REQUEST: Revise the material starting with its first line and going on through the line with "[x=322, y=258]", replacing "Instruction" with "Task" and leaving everything else as it is. Return only those lines, without the picture.
---------- PROVIDED DATA
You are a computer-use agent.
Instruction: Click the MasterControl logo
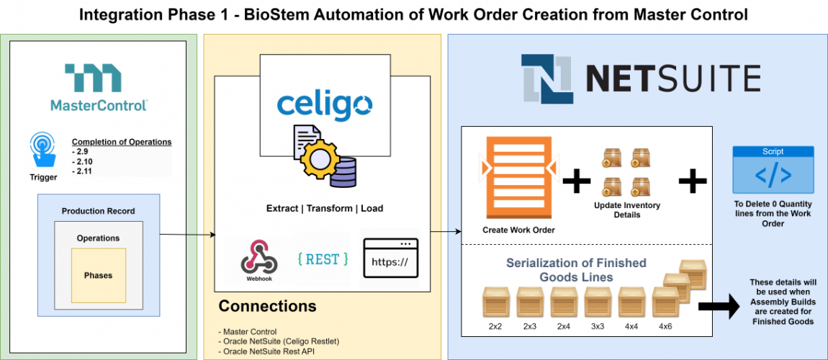[x=99, y=87]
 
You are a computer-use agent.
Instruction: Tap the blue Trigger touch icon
[x=43, y=151]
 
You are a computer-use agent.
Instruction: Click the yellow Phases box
[x=99, y=275]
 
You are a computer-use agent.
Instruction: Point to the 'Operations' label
[x=98, y=238]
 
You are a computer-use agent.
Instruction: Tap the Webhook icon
[x=257, y=256]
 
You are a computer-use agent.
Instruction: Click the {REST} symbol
[x=322, y=258]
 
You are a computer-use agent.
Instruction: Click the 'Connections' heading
[x=267, y=306]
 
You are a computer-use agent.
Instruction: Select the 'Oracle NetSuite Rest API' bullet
[x=266, y=351]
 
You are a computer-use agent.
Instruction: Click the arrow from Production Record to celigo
[x=187, y=235]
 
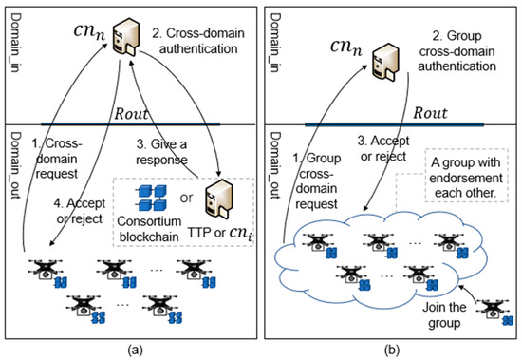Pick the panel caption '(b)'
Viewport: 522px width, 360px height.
click(x=390, y=347)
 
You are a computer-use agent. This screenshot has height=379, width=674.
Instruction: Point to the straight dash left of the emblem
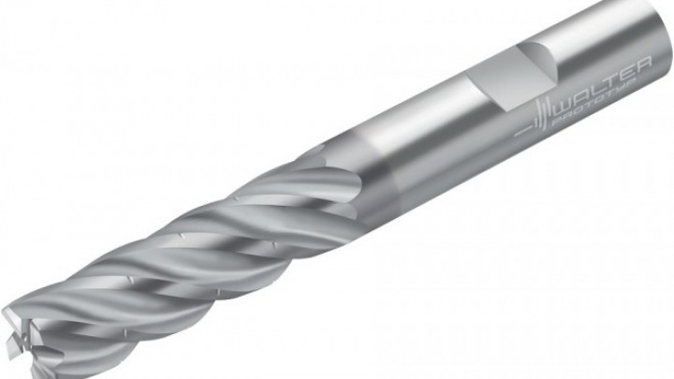click(523, 132)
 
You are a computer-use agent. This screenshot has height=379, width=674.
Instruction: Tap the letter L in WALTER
click(596, 88)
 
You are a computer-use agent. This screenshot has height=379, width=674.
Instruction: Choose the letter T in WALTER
click(609, 80)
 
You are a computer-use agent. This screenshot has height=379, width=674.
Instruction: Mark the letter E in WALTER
click(625, 72)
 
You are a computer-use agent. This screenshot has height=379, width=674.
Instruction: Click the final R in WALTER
click(643, 64)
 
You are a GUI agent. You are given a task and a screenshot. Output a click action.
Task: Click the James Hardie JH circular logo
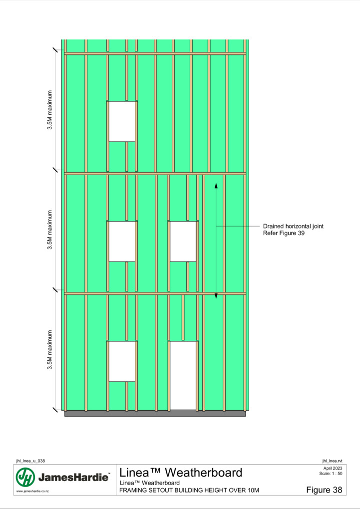[25, 477]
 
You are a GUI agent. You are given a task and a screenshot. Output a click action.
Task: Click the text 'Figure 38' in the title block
[324, 490]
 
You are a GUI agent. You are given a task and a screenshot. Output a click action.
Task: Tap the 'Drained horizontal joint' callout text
[293, 226]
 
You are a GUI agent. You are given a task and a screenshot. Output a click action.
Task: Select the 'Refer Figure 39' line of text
[284, 233]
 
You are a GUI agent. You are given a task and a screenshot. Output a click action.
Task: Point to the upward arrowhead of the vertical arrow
[216, 185]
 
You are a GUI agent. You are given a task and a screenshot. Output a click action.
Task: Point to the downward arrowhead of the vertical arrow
[216, 296]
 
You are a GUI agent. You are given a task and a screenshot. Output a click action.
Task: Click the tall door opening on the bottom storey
[183, 376]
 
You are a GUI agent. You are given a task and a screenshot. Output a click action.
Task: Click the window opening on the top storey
[122, 121]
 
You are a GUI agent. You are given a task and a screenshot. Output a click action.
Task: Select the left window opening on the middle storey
[122, 242]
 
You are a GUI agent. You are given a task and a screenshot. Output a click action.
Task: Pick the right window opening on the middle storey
[183, 242]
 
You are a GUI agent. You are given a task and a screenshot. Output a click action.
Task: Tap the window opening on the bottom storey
[122, 361]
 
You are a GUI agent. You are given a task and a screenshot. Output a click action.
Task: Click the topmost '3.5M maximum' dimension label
[50, 110]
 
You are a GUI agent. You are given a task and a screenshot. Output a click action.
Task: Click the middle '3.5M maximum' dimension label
[50, 230]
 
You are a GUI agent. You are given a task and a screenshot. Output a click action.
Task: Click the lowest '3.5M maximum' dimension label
[50, 350]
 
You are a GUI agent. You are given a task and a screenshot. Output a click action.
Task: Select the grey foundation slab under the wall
[155, 413]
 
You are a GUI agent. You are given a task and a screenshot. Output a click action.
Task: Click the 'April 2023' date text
[333, 468]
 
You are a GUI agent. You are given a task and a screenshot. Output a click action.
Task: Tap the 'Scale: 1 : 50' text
[331, 474]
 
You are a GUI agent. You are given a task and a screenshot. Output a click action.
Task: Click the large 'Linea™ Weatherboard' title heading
[181, 472]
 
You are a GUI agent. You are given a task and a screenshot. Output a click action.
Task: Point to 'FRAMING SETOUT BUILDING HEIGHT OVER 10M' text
[189, 490]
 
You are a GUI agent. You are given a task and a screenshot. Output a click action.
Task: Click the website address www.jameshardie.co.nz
[32, 491]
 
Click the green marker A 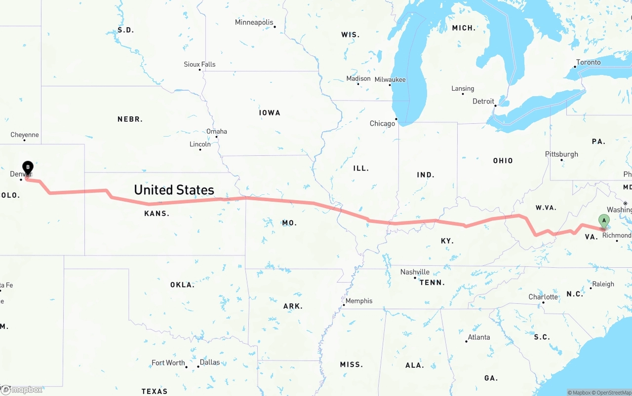pos(603,221)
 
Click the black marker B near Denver pos(28,168)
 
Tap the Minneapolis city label pos(254,23)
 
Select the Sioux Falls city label pos(199,65)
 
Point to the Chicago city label pos(382,124)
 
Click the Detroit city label pos(483,102)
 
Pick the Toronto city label pos(589,63)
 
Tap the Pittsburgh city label pos(561,154)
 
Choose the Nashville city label pos(415,272)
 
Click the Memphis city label pos(359,301)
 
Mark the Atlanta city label pos(479,337)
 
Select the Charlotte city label pos(543,297)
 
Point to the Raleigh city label pos(603,284)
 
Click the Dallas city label pos(210,362)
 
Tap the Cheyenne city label pos(25,135)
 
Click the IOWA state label pos(270,113)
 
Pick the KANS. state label pos(157,214)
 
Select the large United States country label pos(174,190)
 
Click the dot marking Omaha pos(216,137)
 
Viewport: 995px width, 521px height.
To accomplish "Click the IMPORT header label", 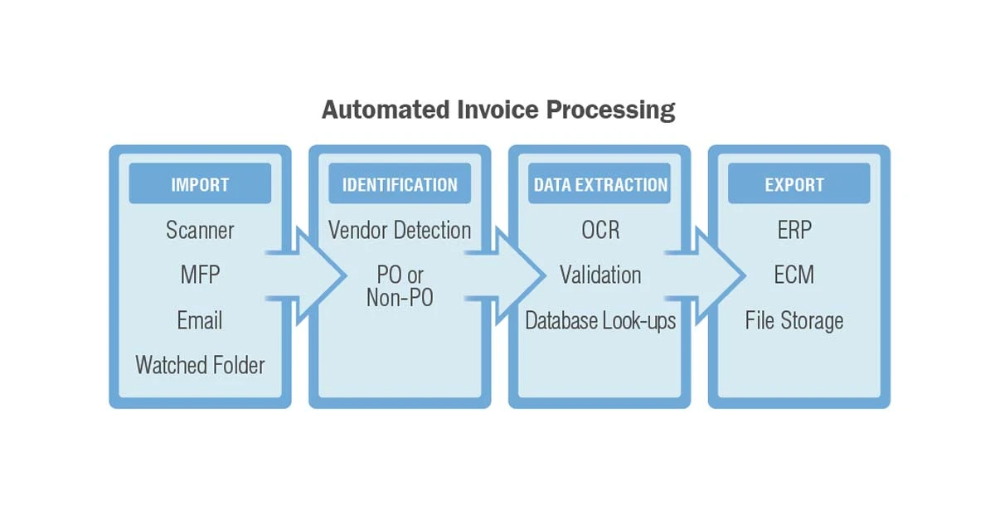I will [200, 184].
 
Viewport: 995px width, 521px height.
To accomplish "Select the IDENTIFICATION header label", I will [400, 184].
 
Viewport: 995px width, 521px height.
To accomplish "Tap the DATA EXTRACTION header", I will [600, 184].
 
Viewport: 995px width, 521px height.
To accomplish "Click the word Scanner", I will [200, 230].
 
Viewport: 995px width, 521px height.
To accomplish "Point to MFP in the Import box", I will [200, 275].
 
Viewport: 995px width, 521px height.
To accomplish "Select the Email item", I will [200, 320].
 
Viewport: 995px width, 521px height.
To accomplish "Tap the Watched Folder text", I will [200, 365].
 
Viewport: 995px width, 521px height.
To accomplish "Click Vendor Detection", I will [400, 230].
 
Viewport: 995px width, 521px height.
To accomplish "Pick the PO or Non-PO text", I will [400, 286].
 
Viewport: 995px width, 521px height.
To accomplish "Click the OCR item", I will [600, 230].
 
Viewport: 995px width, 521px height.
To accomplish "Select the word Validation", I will [600, 275].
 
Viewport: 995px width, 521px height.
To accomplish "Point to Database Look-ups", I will [600, 320].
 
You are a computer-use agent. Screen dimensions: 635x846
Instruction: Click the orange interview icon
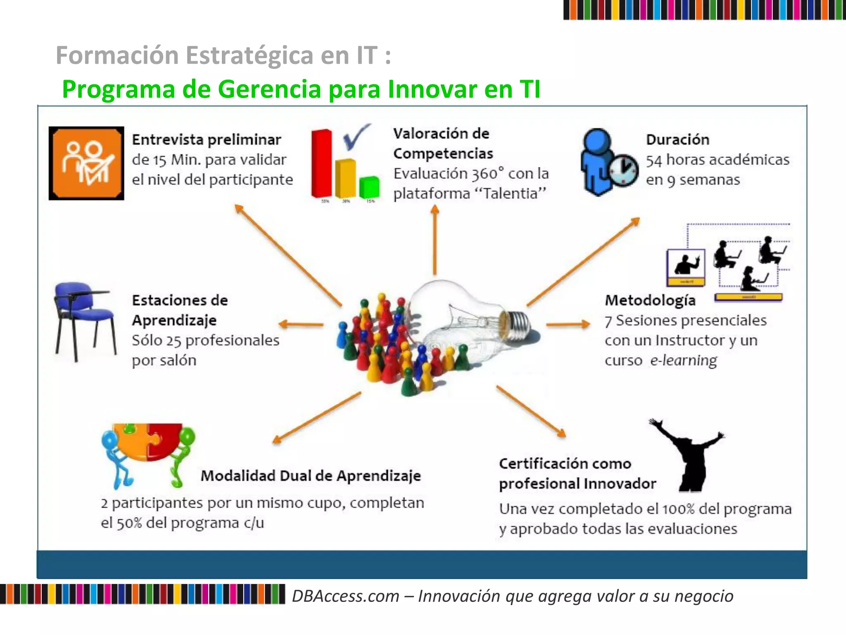tap(86, 163)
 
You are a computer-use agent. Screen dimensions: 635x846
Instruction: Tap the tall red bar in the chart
tap(321, 163)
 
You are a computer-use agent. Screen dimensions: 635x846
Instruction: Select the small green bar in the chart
tap(369, 187)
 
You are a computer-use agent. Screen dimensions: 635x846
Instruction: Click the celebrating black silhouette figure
tap(689, 455)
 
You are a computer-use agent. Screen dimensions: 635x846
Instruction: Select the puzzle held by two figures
tap(148, 442)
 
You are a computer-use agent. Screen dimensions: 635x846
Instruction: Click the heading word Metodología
tap(650, 301)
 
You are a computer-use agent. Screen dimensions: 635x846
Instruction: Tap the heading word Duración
tap(677, 140)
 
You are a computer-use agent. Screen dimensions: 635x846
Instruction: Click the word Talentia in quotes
tap(511, 193)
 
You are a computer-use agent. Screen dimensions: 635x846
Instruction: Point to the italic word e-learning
tap(683, 360)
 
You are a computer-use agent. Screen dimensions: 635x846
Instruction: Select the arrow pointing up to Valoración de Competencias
tap(435, 240)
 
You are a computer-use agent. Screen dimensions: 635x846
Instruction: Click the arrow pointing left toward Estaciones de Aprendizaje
tap(301, 325)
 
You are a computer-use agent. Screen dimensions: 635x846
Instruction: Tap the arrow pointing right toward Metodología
tap(568, 325)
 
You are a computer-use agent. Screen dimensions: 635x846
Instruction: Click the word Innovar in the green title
tap(433, 89)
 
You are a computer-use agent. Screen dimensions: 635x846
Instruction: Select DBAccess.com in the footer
tap(345, 596)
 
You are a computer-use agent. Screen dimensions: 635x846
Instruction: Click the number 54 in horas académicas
tap(654, 160)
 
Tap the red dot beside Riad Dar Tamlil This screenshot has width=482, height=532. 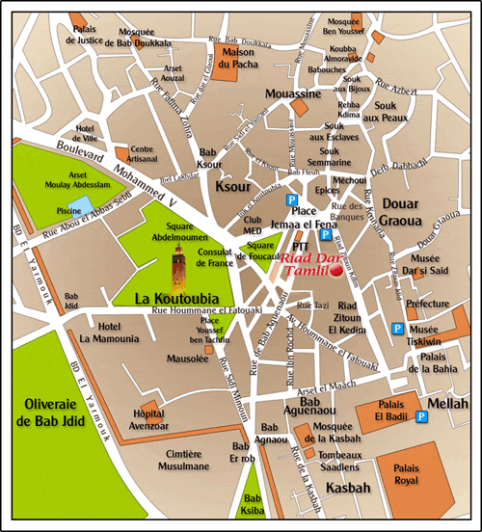point(336,273)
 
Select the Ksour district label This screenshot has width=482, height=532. point(234,186)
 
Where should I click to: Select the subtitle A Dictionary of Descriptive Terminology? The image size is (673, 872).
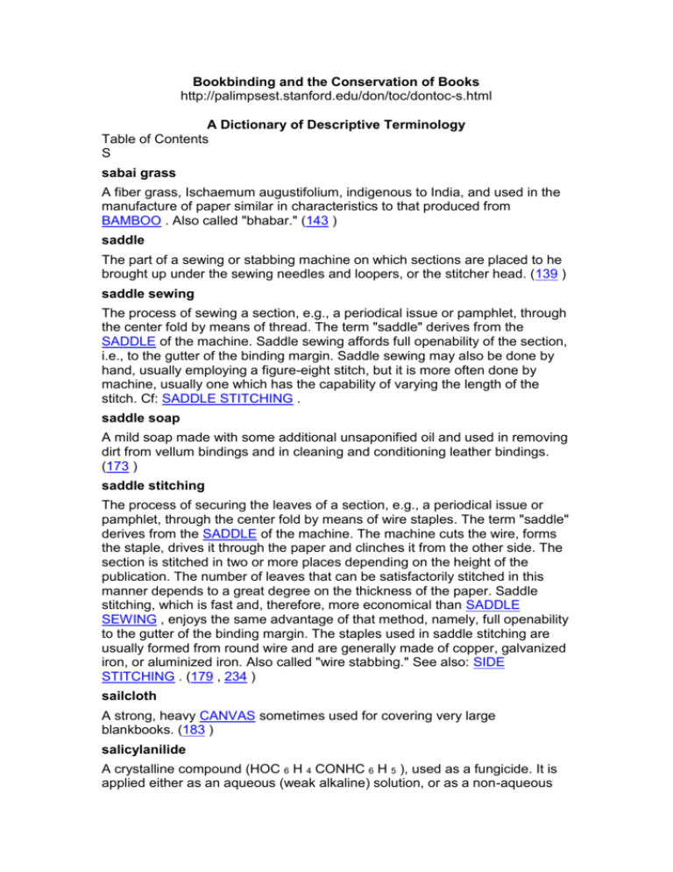point(336,125)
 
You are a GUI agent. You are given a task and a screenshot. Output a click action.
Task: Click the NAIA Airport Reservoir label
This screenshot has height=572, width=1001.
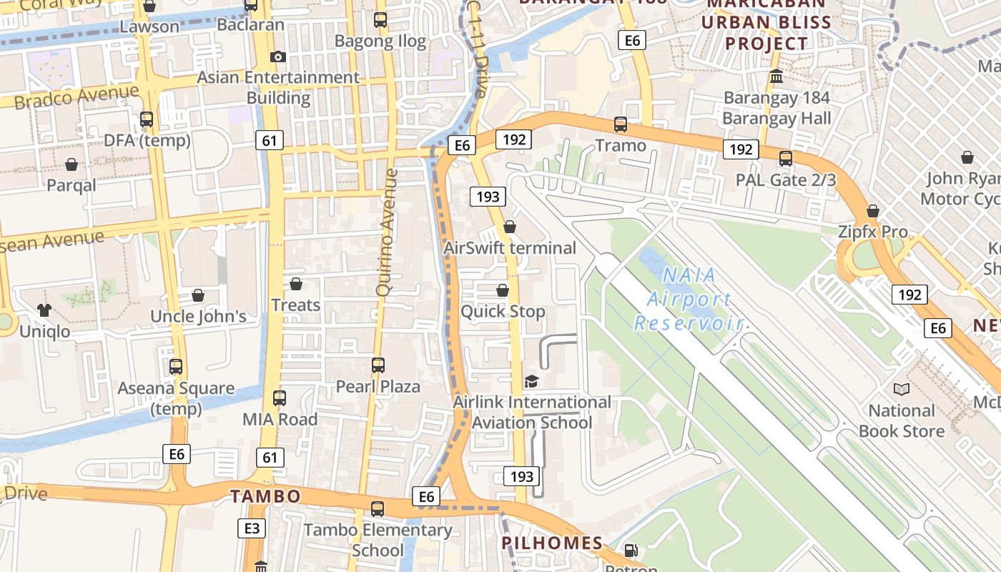click(x=689, y=299)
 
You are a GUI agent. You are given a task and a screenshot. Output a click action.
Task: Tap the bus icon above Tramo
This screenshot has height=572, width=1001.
click(x=621, y=124)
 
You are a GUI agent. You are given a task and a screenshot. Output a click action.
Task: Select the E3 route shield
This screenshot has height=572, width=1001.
click(x=252, y=528)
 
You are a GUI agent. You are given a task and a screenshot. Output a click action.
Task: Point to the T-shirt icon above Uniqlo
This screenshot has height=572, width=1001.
click(x=44, y=310)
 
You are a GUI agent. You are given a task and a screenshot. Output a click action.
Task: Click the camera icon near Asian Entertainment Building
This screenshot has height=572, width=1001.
click(x=278, y=56)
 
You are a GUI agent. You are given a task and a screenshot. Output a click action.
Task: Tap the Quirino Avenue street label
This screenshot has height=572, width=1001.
click(x=387, y=232)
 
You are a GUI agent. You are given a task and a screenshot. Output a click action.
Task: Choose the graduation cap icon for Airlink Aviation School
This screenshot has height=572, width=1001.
click(x=531, y=381)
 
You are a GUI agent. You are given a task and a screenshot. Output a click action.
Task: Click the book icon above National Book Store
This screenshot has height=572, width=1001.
click(x=901, y=389)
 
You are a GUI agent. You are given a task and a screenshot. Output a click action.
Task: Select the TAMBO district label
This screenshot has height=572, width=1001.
click(x=265, y=496)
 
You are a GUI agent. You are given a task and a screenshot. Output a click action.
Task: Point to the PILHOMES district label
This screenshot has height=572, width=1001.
click(x=552, y=543)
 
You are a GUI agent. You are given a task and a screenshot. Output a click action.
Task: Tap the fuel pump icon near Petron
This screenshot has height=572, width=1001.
click(x=631, y=551)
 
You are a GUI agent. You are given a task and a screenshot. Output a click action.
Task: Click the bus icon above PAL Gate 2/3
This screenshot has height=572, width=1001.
click(x=786, y=159)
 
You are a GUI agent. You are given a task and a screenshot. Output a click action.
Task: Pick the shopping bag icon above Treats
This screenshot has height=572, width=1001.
click(x=295, y=284)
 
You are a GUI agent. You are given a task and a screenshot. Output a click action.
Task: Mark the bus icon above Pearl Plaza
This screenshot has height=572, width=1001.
click(x=378, y=365)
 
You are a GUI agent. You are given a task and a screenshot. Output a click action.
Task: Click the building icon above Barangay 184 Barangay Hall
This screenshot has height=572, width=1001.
click(x=776, y=76)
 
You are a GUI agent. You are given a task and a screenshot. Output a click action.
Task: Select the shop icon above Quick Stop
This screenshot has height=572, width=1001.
click(x=503, y=290)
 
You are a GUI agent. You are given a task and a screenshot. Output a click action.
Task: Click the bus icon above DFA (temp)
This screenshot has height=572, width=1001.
click(x=147, y=119)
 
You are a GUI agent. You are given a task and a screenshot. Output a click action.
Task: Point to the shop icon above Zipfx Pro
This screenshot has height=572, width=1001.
click(x=872, y=211)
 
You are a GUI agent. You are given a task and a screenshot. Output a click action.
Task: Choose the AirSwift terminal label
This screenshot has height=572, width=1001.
click(x=510, y=248)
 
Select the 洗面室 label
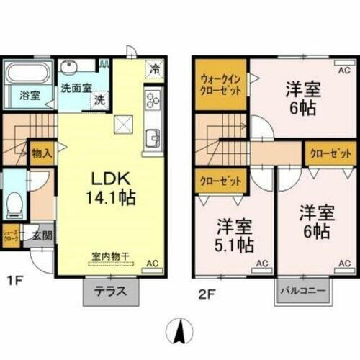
--------------------
SOLUTION FOR THIS TASK:
You are a computer-use agent.
Task: Click the MasterControl logo
[x=99, y=87]
 
You are a computer-use agent.
Task: Tap the blue Trigger touch icon
[x=43, y=151]
 
You are a computer-use agent.
Task: Click the yellow Phases box
[x=99, y=275]
 
You are a computer-use agent.
Task: Point to the 'Operations' label
[x=98, y=238]
 
You are a computer-use agent.
Task: Tap the Webhook icon
[x=257, y=256]
 
You are a computer-use agent.
Task: Click the {REST} symbol
[x=322, y=258]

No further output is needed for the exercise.